WritEMe - Lexicon Database

The WritEMe Lexicon database is an experiment in data mining for cuneiform sources, with special reference to Sumerian texts from the third millennium BCE. It originated from the need to automatically identify the most relevant texts for the scope of the project, i.e., those more intimately related to writing and accounting. A very large digitized corpus of cuneiform texts is readily available via the Cuneiform Digital Library Initiative (CDLI), but the size of it makes it difficult to navigate. Manually searching for all Sumerian terms for writing and accounting is in fact a very tedious and time consuming task. A tailored data mining approach may help saving considerable time, therefore boosting research. This is accomplished by a script for parsing well-formed transliterations according to ATF standards. In turn, the script relies on a dictionary of selected Sumerian words and spellings, which can be obtained through the electronic Pennsylvania Sumerian Dictionary (ePSD2).

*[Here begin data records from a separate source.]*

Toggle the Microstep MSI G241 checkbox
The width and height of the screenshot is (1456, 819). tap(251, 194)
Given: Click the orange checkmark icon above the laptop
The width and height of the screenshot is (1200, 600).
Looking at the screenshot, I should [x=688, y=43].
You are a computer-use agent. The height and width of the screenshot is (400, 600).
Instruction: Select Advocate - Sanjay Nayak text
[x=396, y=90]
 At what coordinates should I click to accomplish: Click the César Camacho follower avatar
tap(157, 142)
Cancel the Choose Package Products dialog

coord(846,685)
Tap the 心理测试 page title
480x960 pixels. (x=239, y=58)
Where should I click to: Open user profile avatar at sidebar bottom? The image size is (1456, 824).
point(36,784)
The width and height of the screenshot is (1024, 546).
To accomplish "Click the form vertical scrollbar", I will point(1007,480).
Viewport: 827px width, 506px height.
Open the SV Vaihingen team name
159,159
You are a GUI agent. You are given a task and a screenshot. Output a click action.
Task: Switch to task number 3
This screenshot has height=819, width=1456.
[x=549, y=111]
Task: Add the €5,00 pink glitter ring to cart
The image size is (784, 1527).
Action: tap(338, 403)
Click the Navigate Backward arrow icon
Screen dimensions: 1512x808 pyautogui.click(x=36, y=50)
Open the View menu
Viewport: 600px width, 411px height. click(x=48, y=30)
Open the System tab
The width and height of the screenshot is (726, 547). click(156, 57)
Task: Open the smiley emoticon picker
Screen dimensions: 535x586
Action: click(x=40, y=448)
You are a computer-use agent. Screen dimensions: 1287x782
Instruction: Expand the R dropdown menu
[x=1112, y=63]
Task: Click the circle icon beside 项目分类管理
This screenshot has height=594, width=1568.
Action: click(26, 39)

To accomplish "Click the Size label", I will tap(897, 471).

For further information on how to use this database please refer to the README section.

All input data are from the Cuneiform Digital Library Initiative project (CDLI).No effort has been made to fix minor inconsistencies in the transliterations, which may result in glitches during the tokenization step.

The database rests on dedicated scripts for the processing of CDLI transliterations. The scripts analyse input data, create the database structure and populate it. Source code on Github.